Il potere anglosassone è un esempio di che cosa siano o siano diventate le cosiddette «democrazie liberali», strutture politiche alle quali il resto dell’Occidente affida la leadership, generando i fenomeni raccontati da questo thriller e già in atto da decenni: controllo sulla vita dei cittadini e sull’informazione; censura completa attuata su eventi, personaggi e situazioni dei quali non si deve sapere nulla; pratiche di corruzione a tutti i livelli, che oggi – 2023 – toccano soprattutto gli ambiti ecologico e sanitario/farmaceutico, oltre quello – tradizionale – dell’industria militare. Ogni tanto anche un’opera pop come The Bank Job svolge il compito che Foscolo attribuisce alla filosofia politica di Machiavelli: «sfrondare» le apparenze filantropiche delle autorità e mostrare invece «di che lagrime grondi e di che sangue» il potere tra gli umani (Dei Sepolcri, vv. 157-158).
Credere che le decisioni e gli ordini delle autorità costituite siano prese per la salvaguardia del corpo sociale è una favola alla quale soltanto dei cittadini-infanti possono continuare a credere. Il cuore dell’autorità è sempre Heart of Darkness.

[Foto di GR Stocks su Unsplash]

2 commenti

  • michele del vecchio

    Novembre 3, 2023

    Leggo con piacere le tue recensioni cinematografiche che sono sempre tecnicamente impostate e organizzate come presentazione critica di un’opera creata per il grande schermo. Tuttavia le tue recensioni hanno lo spessore e la “ratio” argomentativa propria della presentazione di un lavoro intellettuale di alto profilo, quasi si trattasse di affrontare le impegnative pagine di un’opera letteraria. Infatti il cinema è per te una occasione importante di riflessione e di testimonianza come un buon libro. Nelle tue recensioni, con sapiente maestria, sai riconoscere e indicare al lettore-spettatore della “settima arte” le modalità narrative, estetiche, interpretative e recitative in cui essa si è costituita, in cui ha preso corpo l’opera cinematografica oggetto della tua recensione. Detto altrimenti: sai mostrare i diversi registri, i diversi livelli in cui la sintassi del racconto cinematografico ha disposto ed attuato la sua comunicazione diretta al pubblico.

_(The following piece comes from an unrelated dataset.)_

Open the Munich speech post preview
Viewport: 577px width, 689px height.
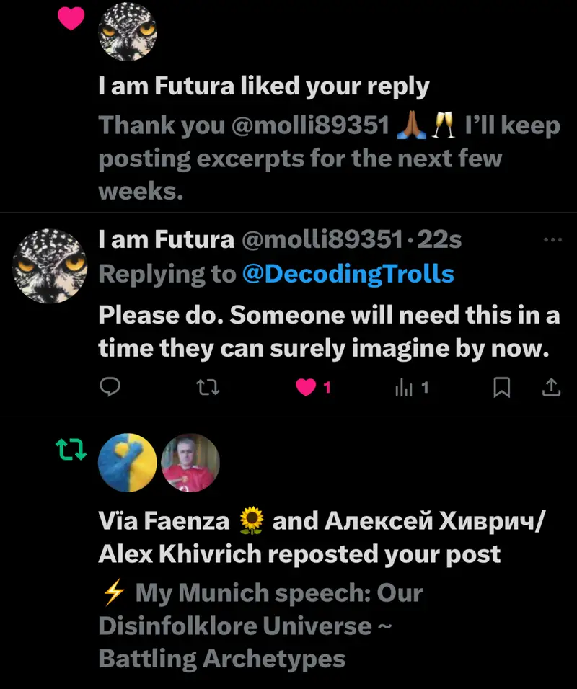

Sai individuare e indicare, al lettore-spettatore, il registro e la funzione primaria del film che è oggetto della tua recensione. Funzione che può costituirsi e realizzarsi come film di “testo/testimonianza” che rivela allo spettatore i caratteri di un’epoca; oppure in quella di “documento” che presenta sullo schermo il reale e veritiero svolgimento di un fatto, di un evento, di un accadimento; oppure in quella di racconto che proietta sul grande schermo personaggi, figure, protagonisti che entrano poi a pieno titolo nell’immaginario collettivo di una comunità. Ecco i “fondamentali”, secondo la mia modesta opinione, del tuo imperdibile modo di invitarci al cinema.

    • agbiuso

      Novembre 3, 2023

      Grazie ancora una volta, Michele. Quello che descrivi con generosità è esattamente il tentativo di parlare del cinema per quello che è: uno degli ultimi luoghi dove, a volte, è ancora ben viva la dimensione epica, alla quale la letteratura sembra sempre più rinunciare ma che sta al cuore di ogni narrare.
      Un “invito al cinema”, sì, è quello che vorrei fossero questi miei testi. Grazie davvero.